Insider hates to have his picture taken. As soon as the shutter closes the photo is dated, or more to the point, outdated. It’s old. And the subject is someone who used to be. The picture itself is glanced at then put away to be ignored and forgotten until some day in the distant future an indifferent generation comes across it and comments on the funny haircut, the outdated clothes and the overall image of what people used to look like. Bad teeth and all. The only images of himself the old guy will approve are those friends (and enemies) carry in their brains. Those pictures never become dated, and when the beholder dies, the pictures die with them. And that’s as it should be. Some would say that’s no longer the case with the digital cameras, but a photo is a photo and all the Insider’s thoughts still apply.
The old guy does not have any tattoos. When he was in the service, Insider was tempted, but he never had the guts. Why are people with tattoos under the impression that everybody wants to see their tattoos? They go to great lengths to display their marred bodies. Last week the old guy was sitting in his favorite restaurant when two guys came in and sat at an adjoining table. After removing their heavy coats, hats, gloves and scarves, they sat down, wearing nothing but tank shirts, in mid-winter with three inches of snow on the ground. The reason was obvious. Four arms and one shoulder completely covered with tattoos for Insider’s viewing pleasure. There were letters in fancy fonts on the arms. One spelled out, “I Love My Mom.” There was a naked baby on one shoulder and what looked like barbed wires on a hand. All the old guy could think was how funny these guys are going to look when viewed in photographs by future generations. Young-timers may think they look cool, but us old-timers know what’s cool and tattoos all over the body does not fit the bill.

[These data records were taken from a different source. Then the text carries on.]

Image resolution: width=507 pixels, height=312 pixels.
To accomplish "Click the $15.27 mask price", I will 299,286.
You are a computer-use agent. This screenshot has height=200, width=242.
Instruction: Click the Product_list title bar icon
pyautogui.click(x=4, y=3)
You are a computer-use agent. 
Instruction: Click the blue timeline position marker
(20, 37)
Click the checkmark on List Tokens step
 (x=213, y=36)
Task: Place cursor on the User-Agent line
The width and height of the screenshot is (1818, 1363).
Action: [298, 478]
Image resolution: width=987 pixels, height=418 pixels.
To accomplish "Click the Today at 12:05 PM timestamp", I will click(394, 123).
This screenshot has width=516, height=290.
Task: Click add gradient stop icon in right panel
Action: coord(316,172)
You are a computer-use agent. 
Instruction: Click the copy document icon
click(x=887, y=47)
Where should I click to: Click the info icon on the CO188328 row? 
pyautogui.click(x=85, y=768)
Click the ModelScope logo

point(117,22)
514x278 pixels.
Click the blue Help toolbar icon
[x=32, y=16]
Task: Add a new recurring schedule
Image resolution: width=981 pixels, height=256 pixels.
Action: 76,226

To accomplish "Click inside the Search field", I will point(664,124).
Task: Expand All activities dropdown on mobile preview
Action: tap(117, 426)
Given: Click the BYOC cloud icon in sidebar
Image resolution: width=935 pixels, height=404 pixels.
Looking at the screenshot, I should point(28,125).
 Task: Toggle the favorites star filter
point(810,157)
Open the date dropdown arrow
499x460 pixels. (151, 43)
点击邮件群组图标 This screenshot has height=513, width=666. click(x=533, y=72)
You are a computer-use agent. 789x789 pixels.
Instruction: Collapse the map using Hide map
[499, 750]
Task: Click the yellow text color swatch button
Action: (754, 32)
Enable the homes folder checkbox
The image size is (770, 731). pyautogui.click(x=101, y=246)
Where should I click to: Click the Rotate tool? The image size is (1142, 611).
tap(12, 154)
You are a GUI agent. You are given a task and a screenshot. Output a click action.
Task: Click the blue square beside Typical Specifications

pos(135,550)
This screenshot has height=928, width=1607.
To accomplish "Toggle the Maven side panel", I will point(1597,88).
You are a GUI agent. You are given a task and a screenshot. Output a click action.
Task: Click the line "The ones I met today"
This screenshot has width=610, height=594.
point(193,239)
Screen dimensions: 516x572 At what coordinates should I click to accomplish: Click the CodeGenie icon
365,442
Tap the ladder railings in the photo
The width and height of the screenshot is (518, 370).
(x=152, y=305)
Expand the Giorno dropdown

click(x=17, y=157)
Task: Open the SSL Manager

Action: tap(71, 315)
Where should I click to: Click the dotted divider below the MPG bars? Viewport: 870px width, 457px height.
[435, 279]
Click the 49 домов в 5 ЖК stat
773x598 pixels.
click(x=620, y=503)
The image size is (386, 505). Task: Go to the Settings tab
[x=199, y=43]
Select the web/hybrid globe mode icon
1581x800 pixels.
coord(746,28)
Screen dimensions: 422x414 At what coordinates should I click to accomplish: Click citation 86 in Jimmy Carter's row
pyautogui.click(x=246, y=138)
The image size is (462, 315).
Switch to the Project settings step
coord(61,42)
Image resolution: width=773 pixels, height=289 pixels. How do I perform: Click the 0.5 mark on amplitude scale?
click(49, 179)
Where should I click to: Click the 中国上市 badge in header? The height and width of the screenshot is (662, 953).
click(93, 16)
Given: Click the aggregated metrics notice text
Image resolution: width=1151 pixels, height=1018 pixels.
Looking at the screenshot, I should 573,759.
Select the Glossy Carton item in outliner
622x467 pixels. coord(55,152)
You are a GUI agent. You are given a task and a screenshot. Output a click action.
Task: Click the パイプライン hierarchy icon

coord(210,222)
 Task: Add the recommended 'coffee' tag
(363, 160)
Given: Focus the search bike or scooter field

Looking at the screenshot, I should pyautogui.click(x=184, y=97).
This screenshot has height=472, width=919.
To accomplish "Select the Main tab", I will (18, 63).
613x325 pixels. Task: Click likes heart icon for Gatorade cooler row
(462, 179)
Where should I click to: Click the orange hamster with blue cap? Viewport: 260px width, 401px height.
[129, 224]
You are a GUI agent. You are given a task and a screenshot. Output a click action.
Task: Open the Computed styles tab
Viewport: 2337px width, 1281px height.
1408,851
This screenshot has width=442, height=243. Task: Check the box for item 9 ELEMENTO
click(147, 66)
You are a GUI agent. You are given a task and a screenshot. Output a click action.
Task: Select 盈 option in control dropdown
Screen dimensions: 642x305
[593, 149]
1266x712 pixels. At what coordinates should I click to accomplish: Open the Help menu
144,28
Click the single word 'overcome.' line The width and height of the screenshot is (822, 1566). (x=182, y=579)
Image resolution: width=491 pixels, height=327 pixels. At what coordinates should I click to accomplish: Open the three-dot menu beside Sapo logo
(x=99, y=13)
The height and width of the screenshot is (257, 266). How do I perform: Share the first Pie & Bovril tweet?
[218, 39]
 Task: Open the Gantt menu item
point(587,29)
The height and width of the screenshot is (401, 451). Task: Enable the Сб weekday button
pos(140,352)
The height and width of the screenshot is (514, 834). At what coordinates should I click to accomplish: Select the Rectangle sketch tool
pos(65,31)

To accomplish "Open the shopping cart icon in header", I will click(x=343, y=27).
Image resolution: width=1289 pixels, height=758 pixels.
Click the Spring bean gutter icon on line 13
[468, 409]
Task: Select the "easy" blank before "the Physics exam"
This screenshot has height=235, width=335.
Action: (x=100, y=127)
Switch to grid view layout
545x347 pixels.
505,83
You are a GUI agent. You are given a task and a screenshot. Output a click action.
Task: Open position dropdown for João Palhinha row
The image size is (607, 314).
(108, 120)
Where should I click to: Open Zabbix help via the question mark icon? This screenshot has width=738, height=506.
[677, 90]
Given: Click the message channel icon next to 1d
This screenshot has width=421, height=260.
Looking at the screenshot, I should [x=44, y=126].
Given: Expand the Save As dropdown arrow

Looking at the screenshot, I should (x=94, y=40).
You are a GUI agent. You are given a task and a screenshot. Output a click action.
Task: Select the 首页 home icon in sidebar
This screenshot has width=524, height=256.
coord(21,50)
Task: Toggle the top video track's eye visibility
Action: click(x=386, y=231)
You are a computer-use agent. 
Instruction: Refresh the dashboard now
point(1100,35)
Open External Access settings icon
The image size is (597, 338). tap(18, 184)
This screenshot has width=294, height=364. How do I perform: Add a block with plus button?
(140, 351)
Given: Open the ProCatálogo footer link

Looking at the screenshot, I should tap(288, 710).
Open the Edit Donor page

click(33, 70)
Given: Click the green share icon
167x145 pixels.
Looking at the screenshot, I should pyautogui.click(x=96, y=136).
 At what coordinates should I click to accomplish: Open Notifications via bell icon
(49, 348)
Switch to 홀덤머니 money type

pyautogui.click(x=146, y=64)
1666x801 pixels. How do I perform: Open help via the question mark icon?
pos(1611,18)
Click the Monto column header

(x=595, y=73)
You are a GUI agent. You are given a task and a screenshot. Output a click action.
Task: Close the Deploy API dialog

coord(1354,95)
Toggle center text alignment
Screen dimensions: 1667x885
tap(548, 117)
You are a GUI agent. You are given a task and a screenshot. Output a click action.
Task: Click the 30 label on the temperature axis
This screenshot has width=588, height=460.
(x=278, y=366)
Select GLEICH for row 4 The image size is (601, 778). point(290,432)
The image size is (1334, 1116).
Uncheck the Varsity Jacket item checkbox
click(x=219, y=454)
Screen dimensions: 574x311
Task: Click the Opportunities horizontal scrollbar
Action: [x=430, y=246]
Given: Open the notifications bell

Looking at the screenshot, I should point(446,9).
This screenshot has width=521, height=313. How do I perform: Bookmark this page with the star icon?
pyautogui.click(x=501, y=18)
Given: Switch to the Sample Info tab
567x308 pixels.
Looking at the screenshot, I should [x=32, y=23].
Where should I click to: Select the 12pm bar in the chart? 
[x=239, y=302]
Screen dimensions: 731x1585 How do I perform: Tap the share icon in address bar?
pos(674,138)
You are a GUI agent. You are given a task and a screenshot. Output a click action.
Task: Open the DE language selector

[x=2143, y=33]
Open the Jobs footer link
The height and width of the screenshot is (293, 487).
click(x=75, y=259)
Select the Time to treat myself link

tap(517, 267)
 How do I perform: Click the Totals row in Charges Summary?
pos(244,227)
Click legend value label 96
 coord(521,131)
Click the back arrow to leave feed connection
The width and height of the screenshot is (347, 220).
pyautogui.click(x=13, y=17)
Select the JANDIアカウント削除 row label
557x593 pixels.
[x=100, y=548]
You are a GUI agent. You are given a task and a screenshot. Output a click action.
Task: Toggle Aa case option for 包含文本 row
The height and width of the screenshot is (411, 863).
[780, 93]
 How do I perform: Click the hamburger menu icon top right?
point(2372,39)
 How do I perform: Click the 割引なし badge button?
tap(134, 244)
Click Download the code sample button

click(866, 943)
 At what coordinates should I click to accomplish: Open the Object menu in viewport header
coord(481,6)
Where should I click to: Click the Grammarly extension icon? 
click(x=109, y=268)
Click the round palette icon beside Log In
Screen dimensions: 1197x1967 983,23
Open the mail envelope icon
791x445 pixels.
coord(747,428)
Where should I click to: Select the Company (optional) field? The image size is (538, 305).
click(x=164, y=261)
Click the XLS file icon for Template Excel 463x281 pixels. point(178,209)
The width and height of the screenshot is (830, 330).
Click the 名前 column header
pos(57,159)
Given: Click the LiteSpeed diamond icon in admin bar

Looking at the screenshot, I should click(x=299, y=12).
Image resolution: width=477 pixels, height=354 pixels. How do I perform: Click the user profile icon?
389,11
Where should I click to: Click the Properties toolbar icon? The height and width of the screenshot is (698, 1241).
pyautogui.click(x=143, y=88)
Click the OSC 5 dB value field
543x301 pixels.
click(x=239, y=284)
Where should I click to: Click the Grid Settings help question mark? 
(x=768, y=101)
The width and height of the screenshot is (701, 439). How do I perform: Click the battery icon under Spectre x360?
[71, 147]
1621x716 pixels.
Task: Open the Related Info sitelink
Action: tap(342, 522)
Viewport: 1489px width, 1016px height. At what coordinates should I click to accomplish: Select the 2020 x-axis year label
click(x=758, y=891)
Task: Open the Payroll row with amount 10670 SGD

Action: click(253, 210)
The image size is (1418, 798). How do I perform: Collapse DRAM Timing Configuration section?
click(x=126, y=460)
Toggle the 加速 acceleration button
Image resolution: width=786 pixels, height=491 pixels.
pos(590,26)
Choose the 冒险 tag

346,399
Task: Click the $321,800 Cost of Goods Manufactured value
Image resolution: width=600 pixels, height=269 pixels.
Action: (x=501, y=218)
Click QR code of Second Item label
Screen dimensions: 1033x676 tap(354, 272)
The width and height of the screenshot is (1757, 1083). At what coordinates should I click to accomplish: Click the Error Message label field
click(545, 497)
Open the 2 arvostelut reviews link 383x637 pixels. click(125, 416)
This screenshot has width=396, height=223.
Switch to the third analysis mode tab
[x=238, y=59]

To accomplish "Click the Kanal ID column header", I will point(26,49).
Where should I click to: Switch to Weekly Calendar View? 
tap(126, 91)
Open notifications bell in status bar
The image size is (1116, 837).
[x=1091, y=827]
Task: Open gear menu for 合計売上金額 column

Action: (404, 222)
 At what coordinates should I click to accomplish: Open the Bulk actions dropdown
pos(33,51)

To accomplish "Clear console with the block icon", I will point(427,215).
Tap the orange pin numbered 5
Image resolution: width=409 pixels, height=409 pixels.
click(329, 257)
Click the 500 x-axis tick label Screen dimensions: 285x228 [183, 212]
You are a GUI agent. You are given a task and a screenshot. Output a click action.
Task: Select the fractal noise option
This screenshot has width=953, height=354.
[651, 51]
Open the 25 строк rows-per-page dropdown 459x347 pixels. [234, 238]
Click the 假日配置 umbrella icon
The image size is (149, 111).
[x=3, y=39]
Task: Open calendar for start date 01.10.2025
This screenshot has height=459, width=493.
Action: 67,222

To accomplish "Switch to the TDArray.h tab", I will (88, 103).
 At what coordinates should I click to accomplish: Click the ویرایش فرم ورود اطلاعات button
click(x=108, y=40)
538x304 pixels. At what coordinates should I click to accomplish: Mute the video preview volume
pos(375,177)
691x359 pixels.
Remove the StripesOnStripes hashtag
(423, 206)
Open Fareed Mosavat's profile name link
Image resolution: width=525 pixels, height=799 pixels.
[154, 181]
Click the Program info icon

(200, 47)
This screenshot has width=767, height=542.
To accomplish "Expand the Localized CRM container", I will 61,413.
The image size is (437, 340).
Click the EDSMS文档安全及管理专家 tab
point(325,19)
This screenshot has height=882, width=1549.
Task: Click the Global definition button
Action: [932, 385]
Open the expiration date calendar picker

While everybody around him is rushing pell mell into an unknown future, the old guy decided years ago to hit the brakes and stay where he was and savor the life he had as he knows it. The old guy believes that was somewhere around the mid-90s before email and the world wide web became household terms. He still thinks Dot Com is the name of a young girl. The other day Insider was asked why he didn’t go on line and he didn’t know what they were talking about. To him a line is something you hang clothes on and even Insider knows to go on line would be no fun.